Let’s kill the comfortable myth first: you cannot reliably spot AI-generated text by style. The em dash counting, the hunt for the word “delve,” the online detectors with their confident percentages. None of it holds up, because well-directed AI writing reads fine and plenty of human copy reads like it was written by a fax machine. Anyone selling you a detector is selling you confidence, not accuracy.
But here’s what your customers can detect, without tools, often without consciously noticing they’re doing it: content that nobody was accountable for. That’s what slop actually is. Not machine-made. Unowned. And unowned content has tells that have nothing to do with word choice.
So instead of playing detective with sentence style, audit your own feed with five questions. Fair warning: we ran this on our own old content while writing this post and did not enjoy the experience. It works.
1. Could a competitor have posted this word for word?
Pull up your last ten posts. Swap your logo for your closest competitor’s. Does anything break?
Slop is interchangeable by nature, because it’s assembled from the general instead of the specific. If your content survives the logo swap, it isn’t saying anything only you could say, and your audience files it under background noise whether a human wrote it or not.
The fix: every piece should contain at least one thing that’s yours alone. A real customer moment, an actual number from your business, an opinion someone on your team would defend at a dinner party.
2. Is there a verifiable specific anywhere in it?
Slop speaks in confident generalities. “Studies show.” “Experts agree.” “In today’s fast-paced digital landscape,” a phrase that has appeared in marketing copy every year since roughly the invention of the fax machine, which we’ve now mentioned twice, so we’ll stop.
Real content has handles you can grab: a named source, a dated event, a number that traces back to something.
This one matters beyond taste. AI fabricates specifics fluently, so an unverified specific is worse than none at all. The question isn’t “does this sound authoritative.” It’s “could I show a customer where this came from without sweating.”
The fix: one enforceable rule. No claim without a source someone on your team has actually seen. If you can’t source it, cut it, or soften it into honest opinion. “We think” is an underrated phrase.
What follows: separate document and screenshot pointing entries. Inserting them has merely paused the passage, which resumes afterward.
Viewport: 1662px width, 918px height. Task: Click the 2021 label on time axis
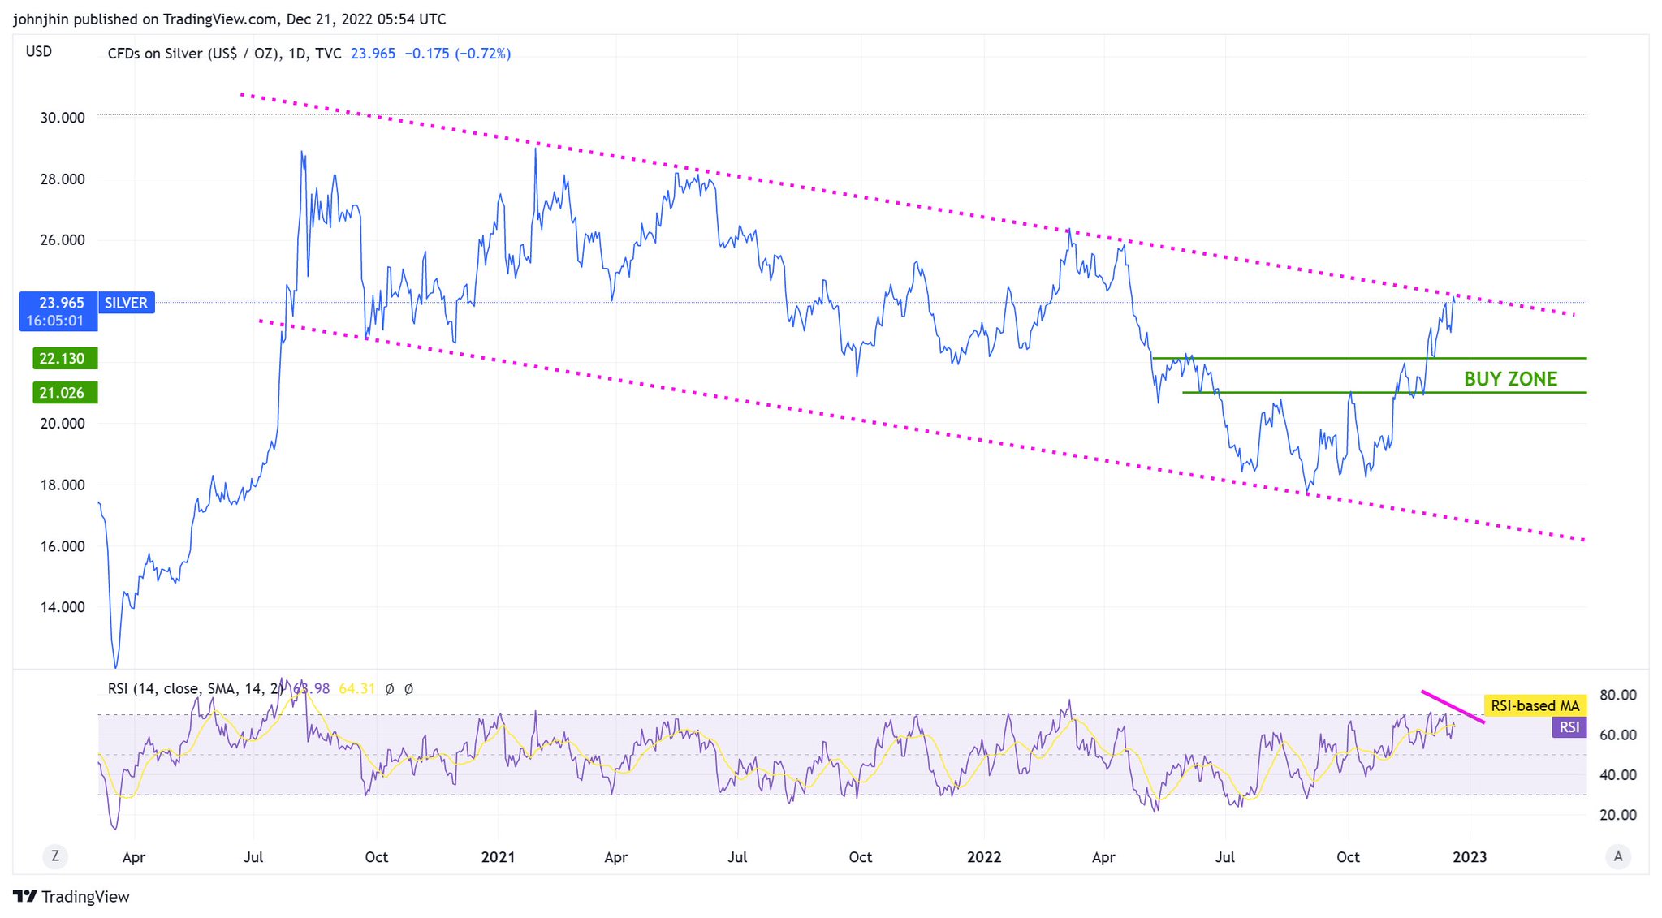pos(498,856)
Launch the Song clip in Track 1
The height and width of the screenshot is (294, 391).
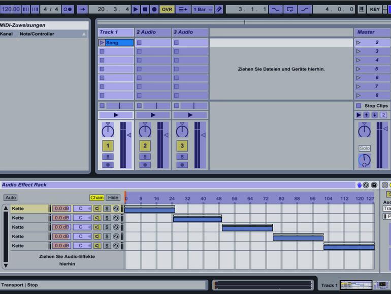(x=102, y=43)
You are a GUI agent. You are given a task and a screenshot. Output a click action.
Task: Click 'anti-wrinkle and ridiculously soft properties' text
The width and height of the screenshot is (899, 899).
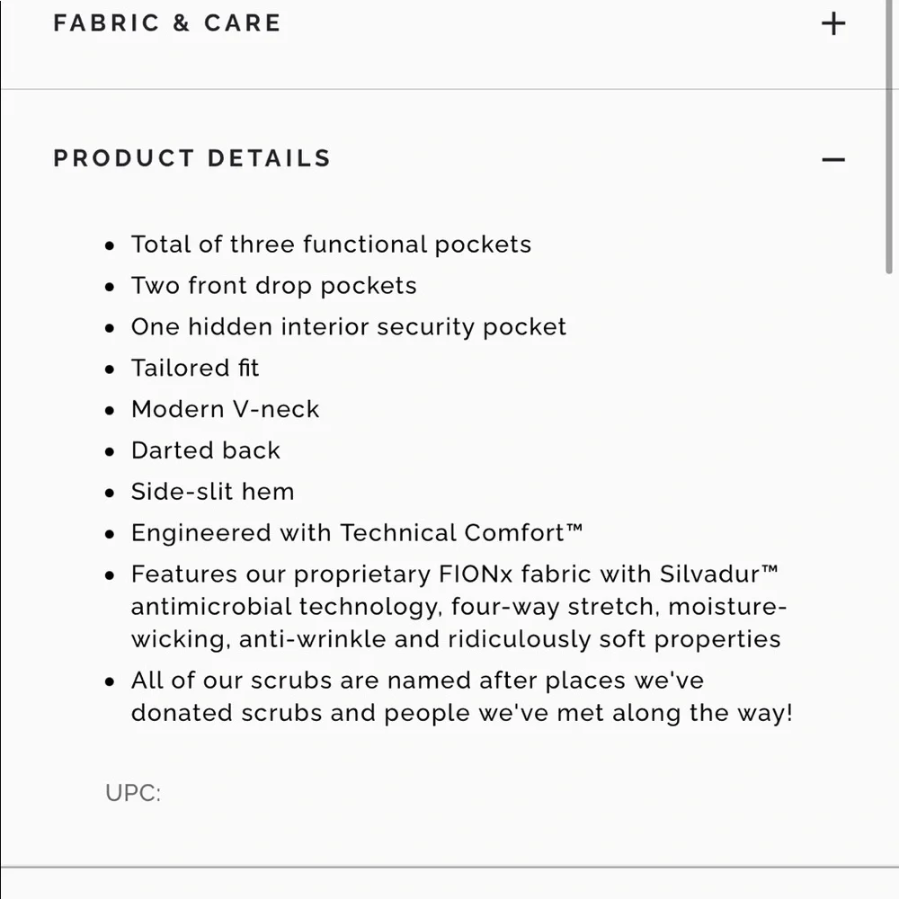point(510,639)
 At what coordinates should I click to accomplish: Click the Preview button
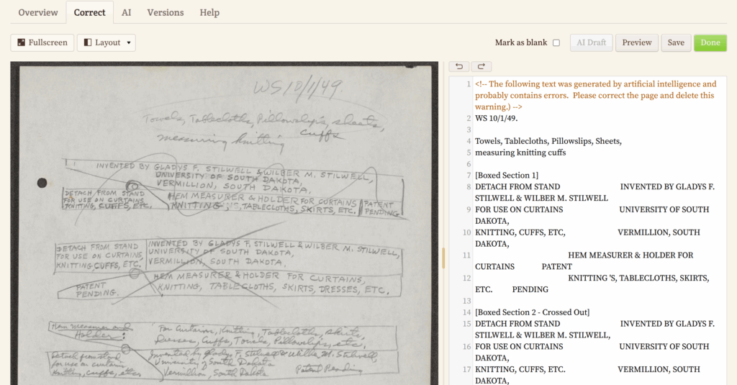[637, 42]
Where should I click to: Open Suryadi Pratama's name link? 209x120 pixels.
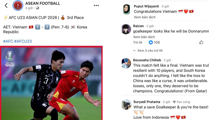147,102
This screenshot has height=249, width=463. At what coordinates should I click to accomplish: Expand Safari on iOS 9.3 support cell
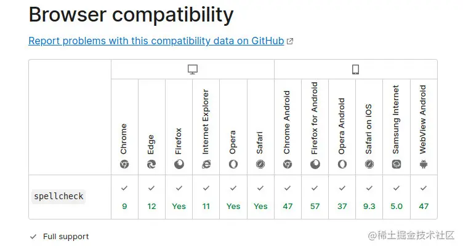369,197
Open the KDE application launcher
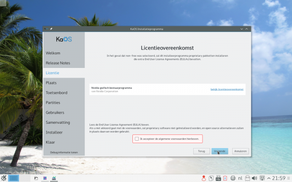The image size is (292, 182). tap(4, 178)
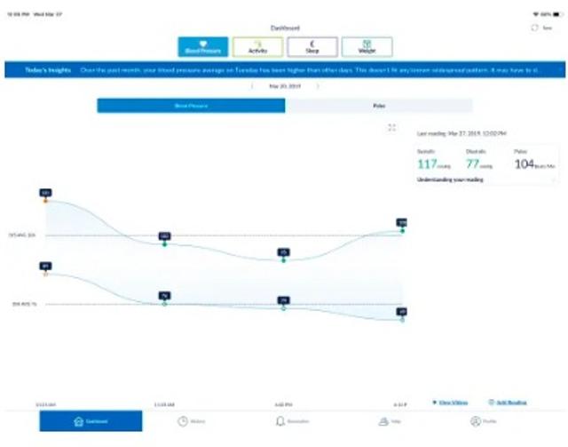Expand the chart to full screen

click(x=391, y=128)
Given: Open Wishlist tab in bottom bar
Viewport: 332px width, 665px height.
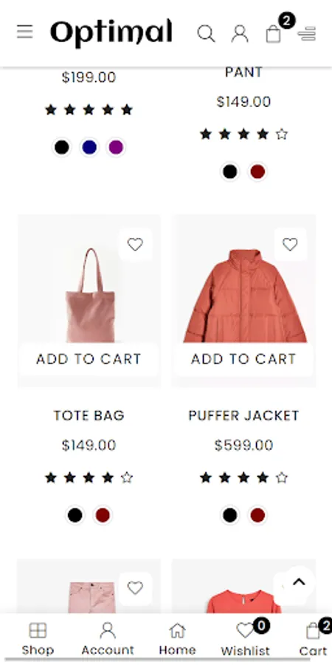Looking at the screenshot, I should tap(245, 639).
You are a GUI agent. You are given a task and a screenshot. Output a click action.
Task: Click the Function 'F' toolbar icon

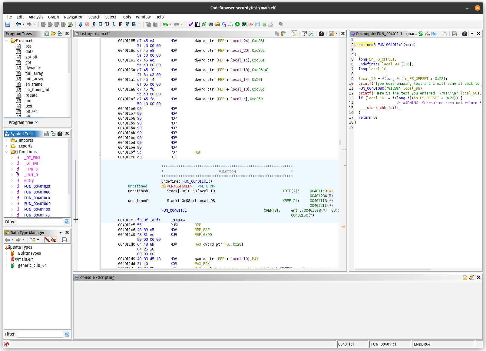[x=121, y=24]
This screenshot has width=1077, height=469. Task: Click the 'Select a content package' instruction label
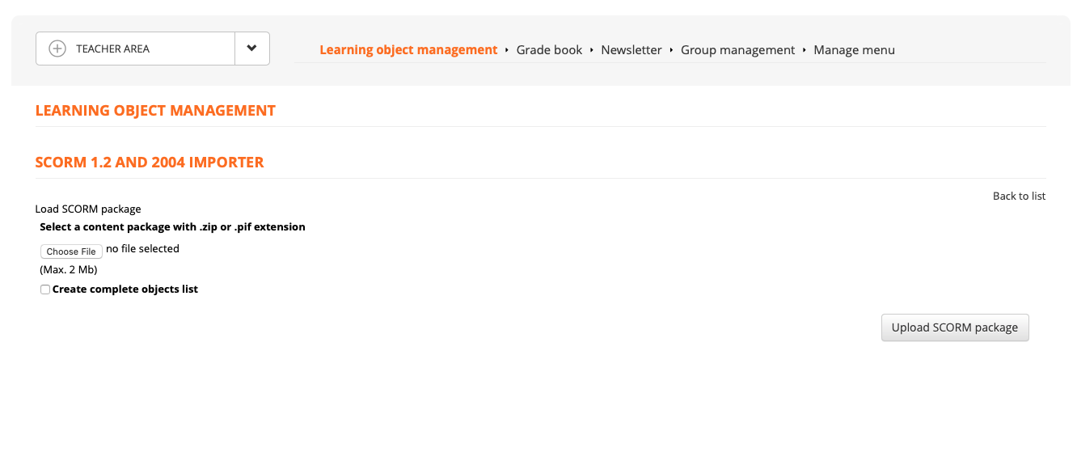pyautogui.click(x=172, y=227)
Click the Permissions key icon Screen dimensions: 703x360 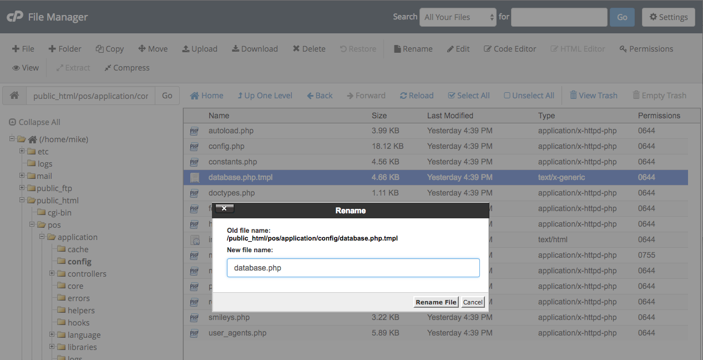click(623, 49)
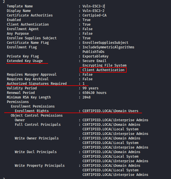Click the PublishToDs flag text
The width and height of the screenshot is (171, 179).
tap(93, 52)
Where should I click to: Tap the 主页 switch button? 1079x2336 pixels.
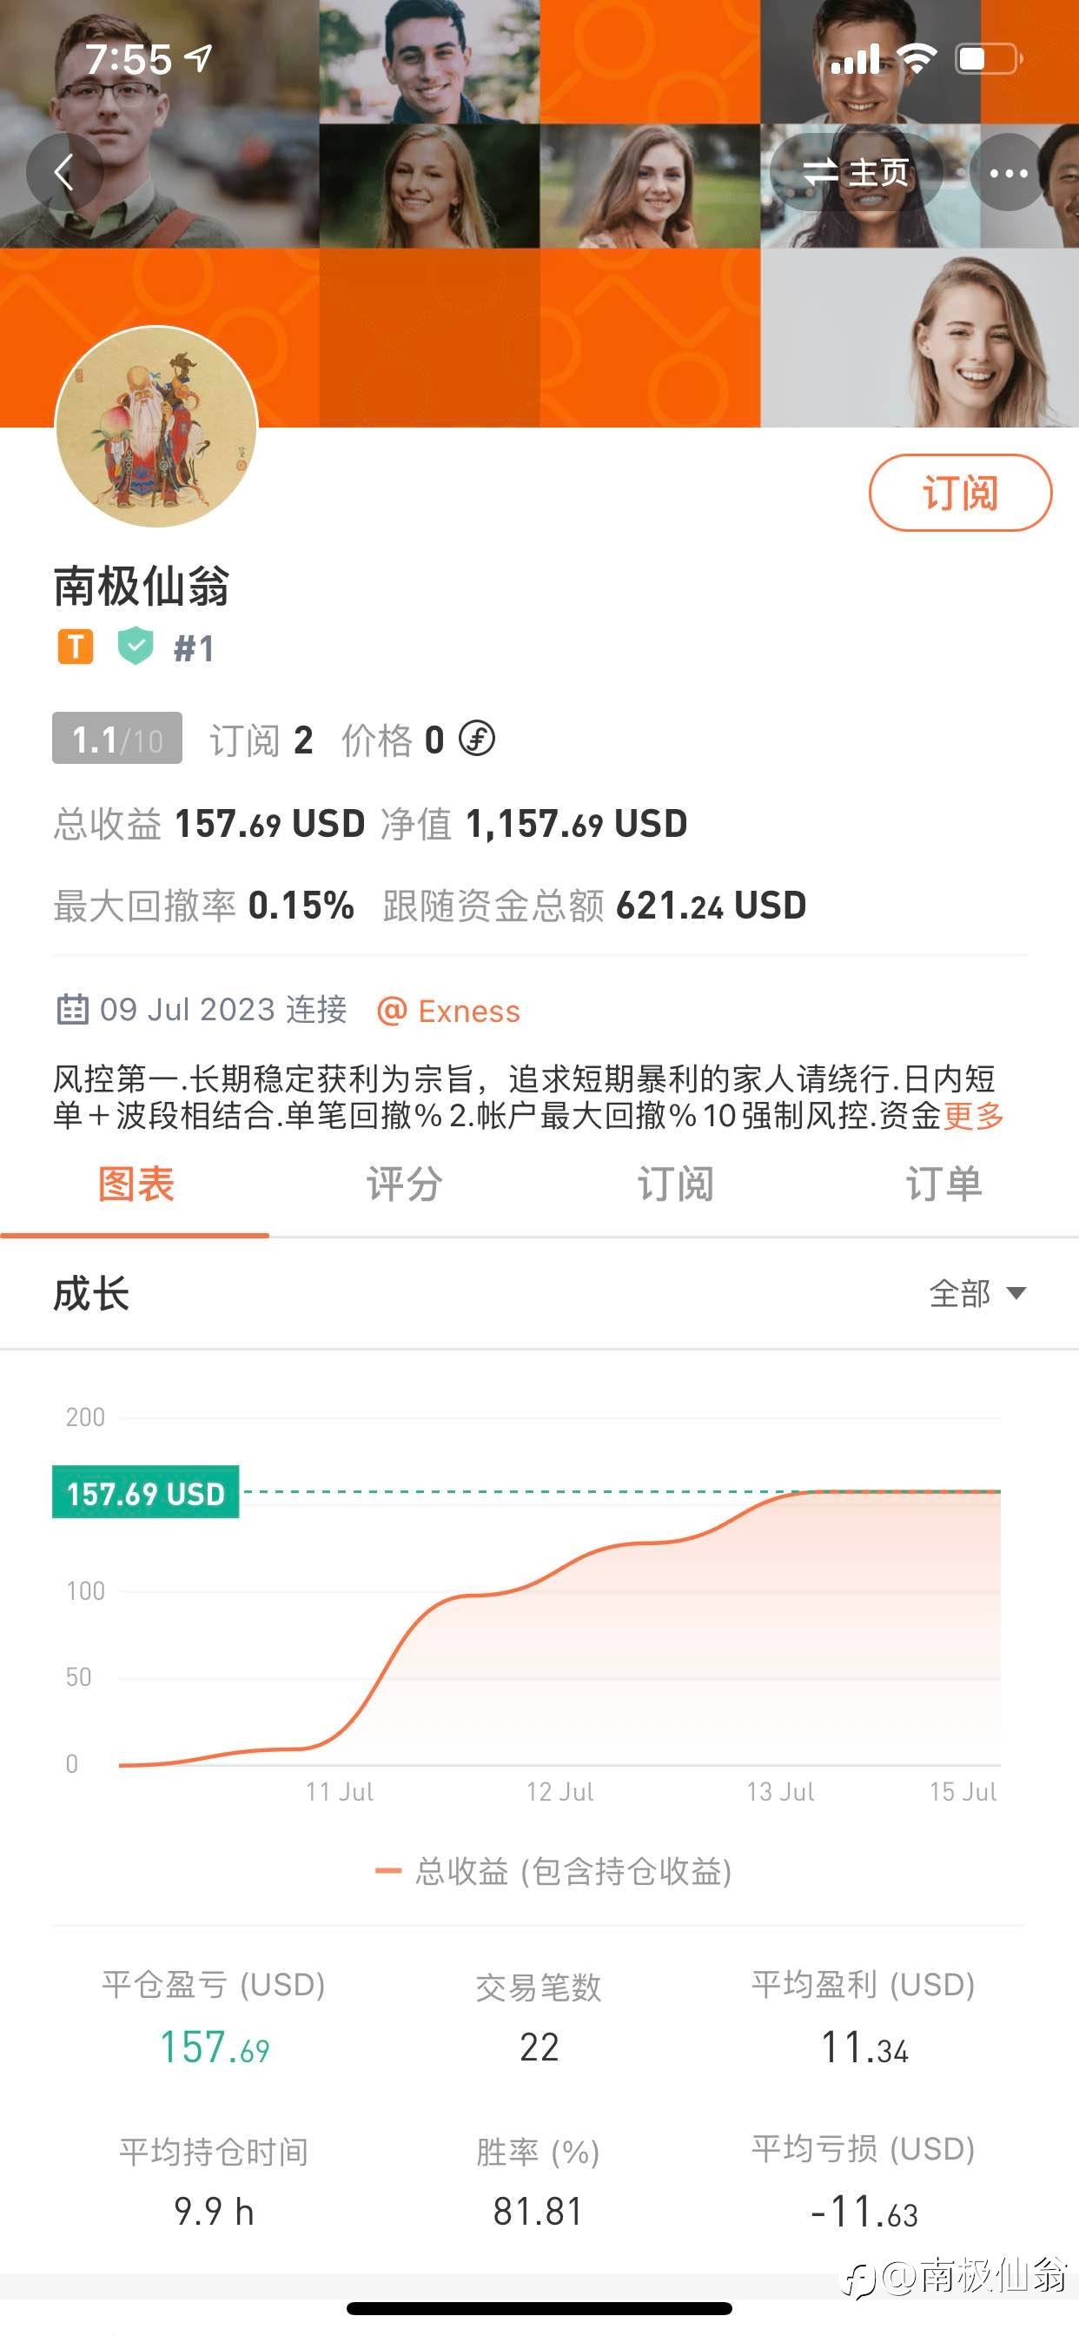point(856,172)
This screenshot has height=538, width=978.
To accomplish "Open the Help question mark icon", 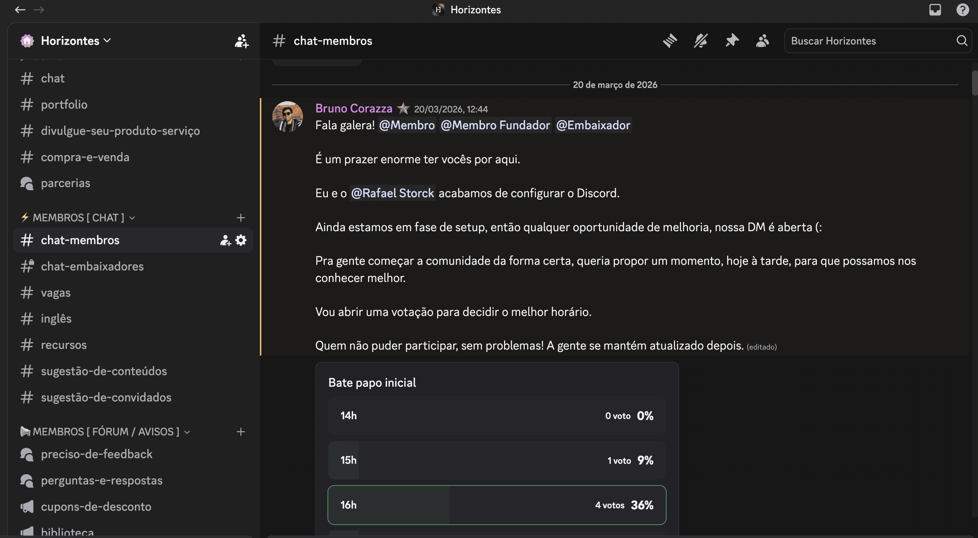I will tap(962, 9).
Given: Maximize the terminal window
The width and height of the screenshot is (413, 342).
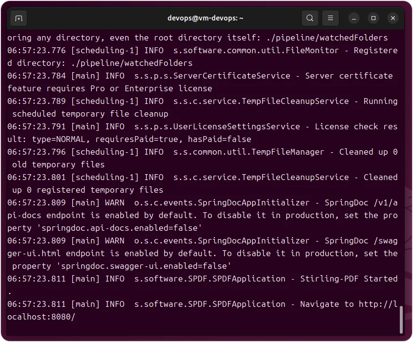Looking at the screenshot, I should 373,18.
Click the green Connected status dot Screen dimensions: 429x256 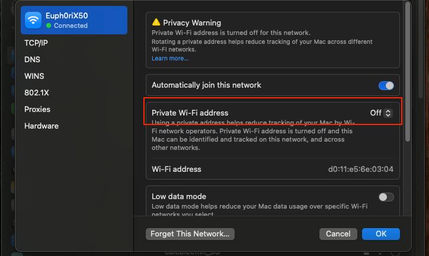49,26
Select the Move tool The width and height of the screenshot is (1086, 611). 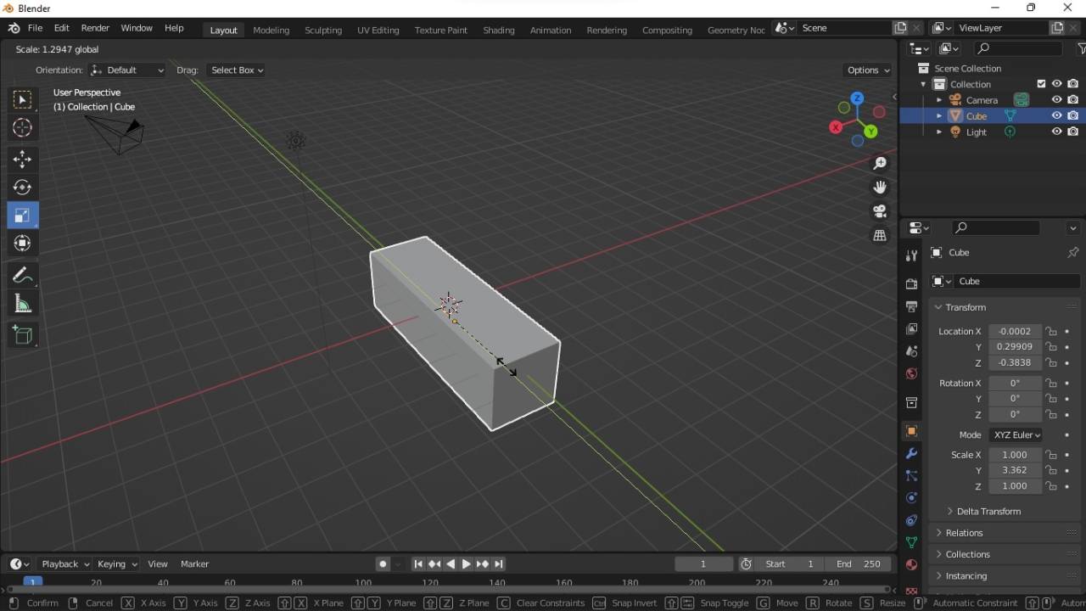23,159
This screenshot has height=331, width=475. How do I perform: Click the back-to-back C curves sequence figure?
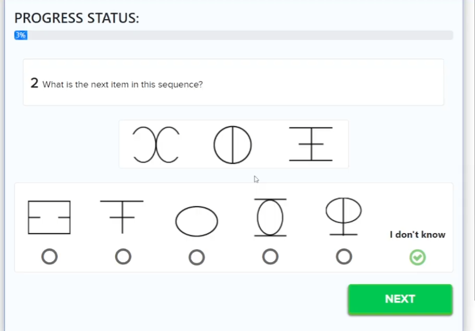[156, 145]
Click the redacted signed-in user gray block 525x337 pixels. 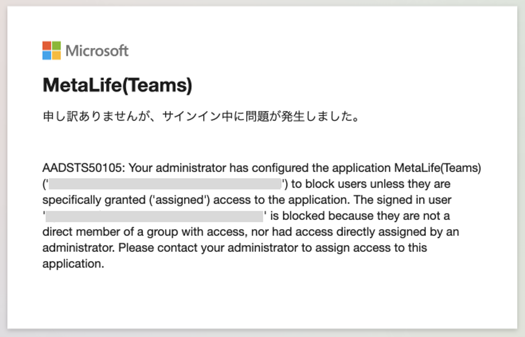154,216
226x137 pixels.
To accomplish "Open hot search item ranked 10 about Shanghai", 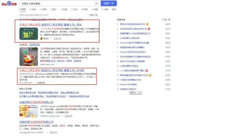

3. Would you say this sentence to a customer’s face?
Read your captions out loud. Actually out loud, not in your head where everything sounds fine. Slop has a particular weightlessness: sentences that are grammatically perfect and socially impossible. No human being has ever said “we’re thrilled to unveil a game-changing solution that empowers your journey” to another human being, and if one did, the other one left.
Your customers hear the difference because they spend all day talking to actual people.
The fix: the out-loud test before anything publishes. If it makes you cringe on your own behalf, it doesn’t go out, no matter who or what drafted it.
4. Do your images show anything real?
Generic AI imagery is the most visible slop there is, and it does damage way out of proportion to how easy it was to make. Stock humans with creative anatomy and products that ignore physics tell your audience one thing: nobody here cared enough to photograph the real thing.
There are legitimate uses for generated imagery. Passing it off as your actual product, team, or shop is not one of them.
The fix: real photos of real things beat polished renders of fake ones, every single time. Even shot on a phone. Especially shot on a phone, honestly. Slightly imperfect is what real looks like.
5. Did a named person approve it?
The root cause behind every failure above is the same one: no individual human was on the hook. Content pipelines where posts flow from prompt to publish without a person whose name is attached to the approval, that’s the machine that manufactures slop. And it manufactures it whether or not AI is anywhere in the building.
The fix: one rule that quietly fixes most of this post. Nothing publishes without a named person’s sign-off. Not “the team.” A name. Accountability is the only slop detector that actually works.
The uncomfortable summary
Notice that none of the five checks asks “was AI involved?” That’s on purpose. AI-assisted content with a human owner passes all five. Fully human content churned out carelessly fails them. The problem was never the tool. It’s whether anyone stood behind the work.
We wrote about where we draw that line in our own shop in What We Let AI Do, and the thinking behind it lives in The Credible Middle. Sorting your own workload the same way takes about ten minutes with a coffee, which is less time than you’ll spend regretting your old captions. Speaking from experience.
Run the five questions on your last month of content. If it passes, your process is fine, whatever tools are in it. If it doesn’t, congratulations: you found the problem before your customers had to tell you.